Protein-coding gene in humans

Heterogeneous nuclear ribonucleoprotein R is a protein that in humans is encoded by the HNRNPR gene.

== Function ==

This gene belongs to the subfamily of ubiquitously expressed heterogeneous nuclear ribonucleoproteins (hnRNPs). The hnRNPs are RNA-binding proteins and they complex with heterogeneous nuclear RNA (hnRNA). These proteins are associated with pre-mRNAs in the nucleus and appear to influence pre-mRNA processing and other aspects of mRNA metabolism and transport. While all of the hnRNPs are present in the nucleus, some seem to shuttle between the nucleus and the cytoplasm. The hnRNP proteins have distinct nucleic acid binding properties. The protein encoded by this gene has three repeats of RRM domains that bind to RNAs and also contains a nuclear localization motif.

HNRNPR, together with its main RNA interacting partner, 7SK, is essential for axon growth in motoneurons.
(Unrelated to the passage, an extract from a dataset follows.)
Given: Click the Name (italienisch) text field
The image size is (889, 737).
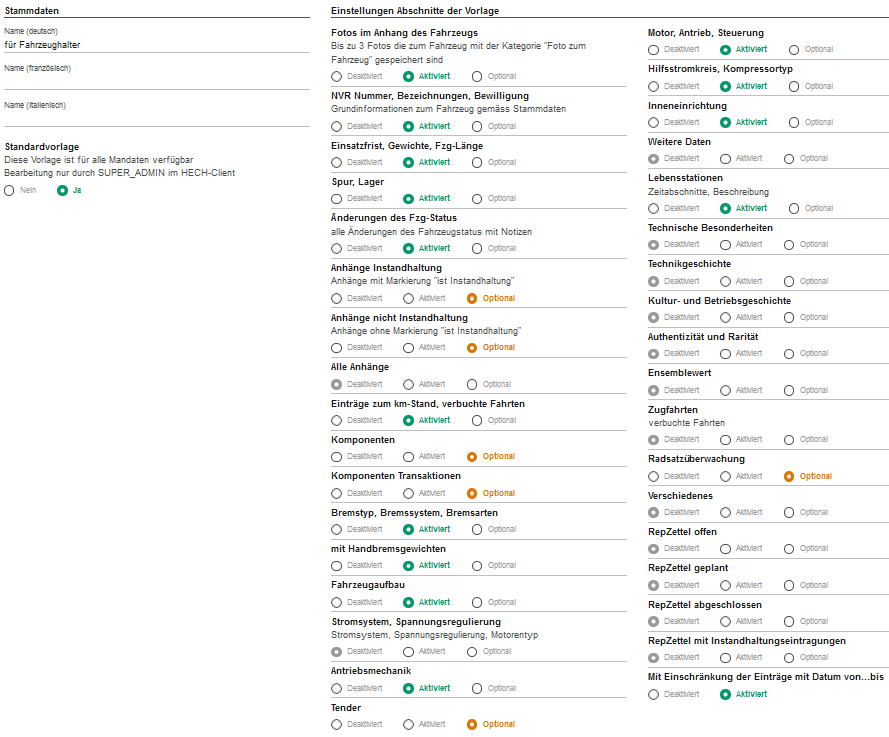Looking at the screenshot, I should coord(156,119).
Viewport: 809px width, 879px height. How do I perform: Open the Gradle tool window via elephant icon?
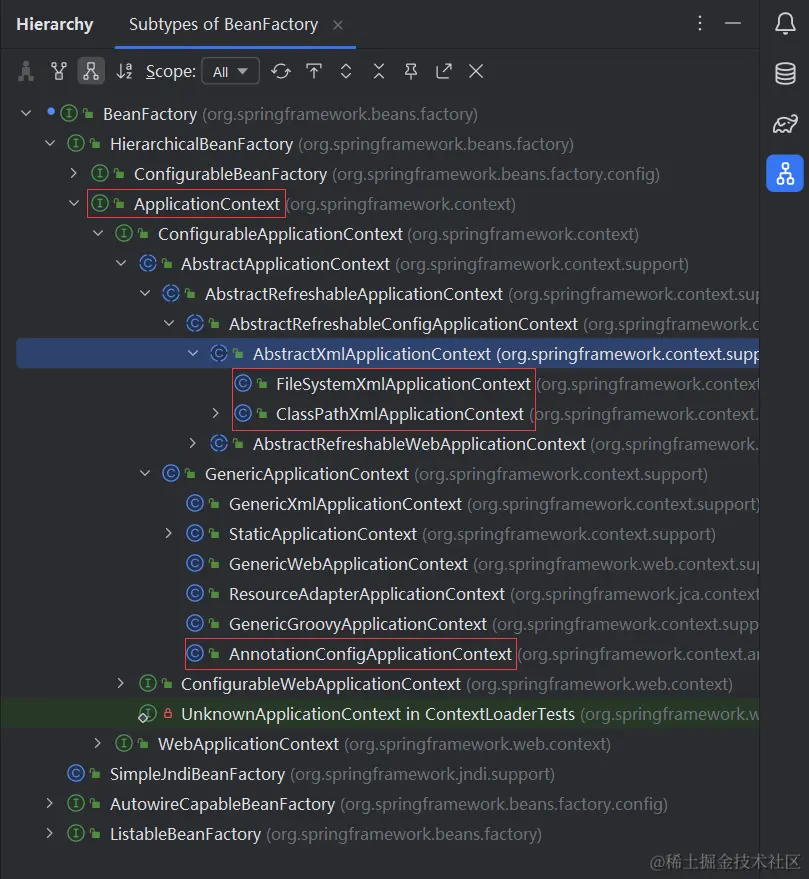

Depletion of HNRNPR from primary motoneurons inhibits axonal development, but it does not lead to enhanced loss of motor neurons. It also plays an important role in axonal β-actin mRNA translocation, binding directly to the 3'-UTR of β-actin mRNA.

HNRNPR enhances c-fos transcription in vitro by forming a complex with PC4 and Mediator cofactors.

== Interactions ==

HNRNPR has been shown to interact with SMN1, PRMT1, TDP-43, and FUS/TLS.